Where are we from, and where are we now? In 2006, Canadian academic Katherine McKittrick challenged the concept of traditional geography.
The definition of geography is based on Western ways of knowing, like the Cartesian coordinate system. So, Black populations stolen or displaced by imperialism and the trans-Atlantic slave trade seem invisible. We don’t all exist in one place that we own.
Physical spaces throughout history have created Blackness as a social construct, like the plantation. Others attempt to contain Blackness, like the prison.
McKittrick’s concept of Black geographies, however, points to our diasporic innovation across the world as a sign that the colonial project failed to contain us.
Maybe we can’t point to the wholeness of the Black diaspora on a Eurocentric map. But we have music, food, writing, languages, activism, folklore, and more. Through our oppression, we have not only preserved pre-colonial African traditions but created new ones.

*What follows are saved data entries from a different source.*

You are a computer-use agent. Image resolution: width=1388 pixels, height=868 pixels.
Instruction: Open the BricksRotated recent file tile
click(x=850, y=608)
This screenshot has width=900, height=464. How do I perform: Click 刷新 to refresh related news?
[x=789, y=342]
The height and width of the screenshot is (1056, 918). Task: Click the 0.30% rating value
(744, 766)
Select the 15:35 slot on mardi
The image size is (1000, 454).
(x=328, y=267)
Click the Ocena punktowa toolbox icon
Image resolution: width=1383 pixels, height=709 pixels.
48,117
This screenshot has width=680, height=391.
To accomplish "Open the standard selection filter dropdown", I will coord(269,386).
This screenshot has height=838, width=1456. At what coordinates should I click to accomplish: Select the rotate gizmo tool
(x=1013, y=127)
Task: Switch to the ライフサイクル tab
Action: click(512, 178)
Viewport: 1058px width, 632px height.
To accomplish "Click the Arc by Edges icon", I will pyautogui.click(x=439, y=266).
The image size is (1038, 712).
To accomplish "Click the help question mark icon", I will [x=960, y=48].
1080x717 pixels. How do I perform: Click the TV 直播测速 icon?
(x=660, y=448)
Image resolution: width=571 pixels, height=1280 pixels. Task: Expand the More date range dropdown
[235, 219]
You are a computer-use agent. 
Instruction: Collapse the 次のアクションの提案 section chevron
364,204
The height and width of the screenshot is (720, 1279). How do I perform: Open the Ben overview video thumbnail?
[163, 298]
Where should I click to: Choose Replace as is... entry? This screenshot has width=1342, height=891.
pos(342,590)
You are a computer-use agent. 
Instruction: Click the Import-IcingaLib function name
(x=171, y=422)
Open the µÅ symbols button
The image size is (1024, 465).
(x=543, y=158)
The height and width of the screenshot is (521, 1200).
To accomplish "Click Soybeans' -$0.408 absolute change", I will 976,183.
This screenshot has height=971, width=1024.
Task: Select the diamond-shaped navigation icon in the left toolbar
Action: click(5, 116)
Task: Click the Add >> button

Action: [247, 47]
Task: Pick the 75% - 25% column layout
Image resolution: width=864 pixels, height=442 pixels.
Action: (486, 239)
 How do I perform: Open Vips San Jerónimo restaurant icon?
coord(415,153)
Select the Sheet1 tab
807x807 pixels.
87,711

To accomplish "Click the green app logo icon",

Even the most oppressive physical spaces create “cartographies of struggle,” like prison poetry or enslaved ancestors’ journals.
That is our map. Not always seen, but felt. The Black diaspora is not ungeographic, placeless, or lost. We are defined by what we do as a people, not just where we are or used to be.
In the face of colonial borders, land ownership, and conquest, we produce our own spaces right where we are. How beautiful and powerful is that?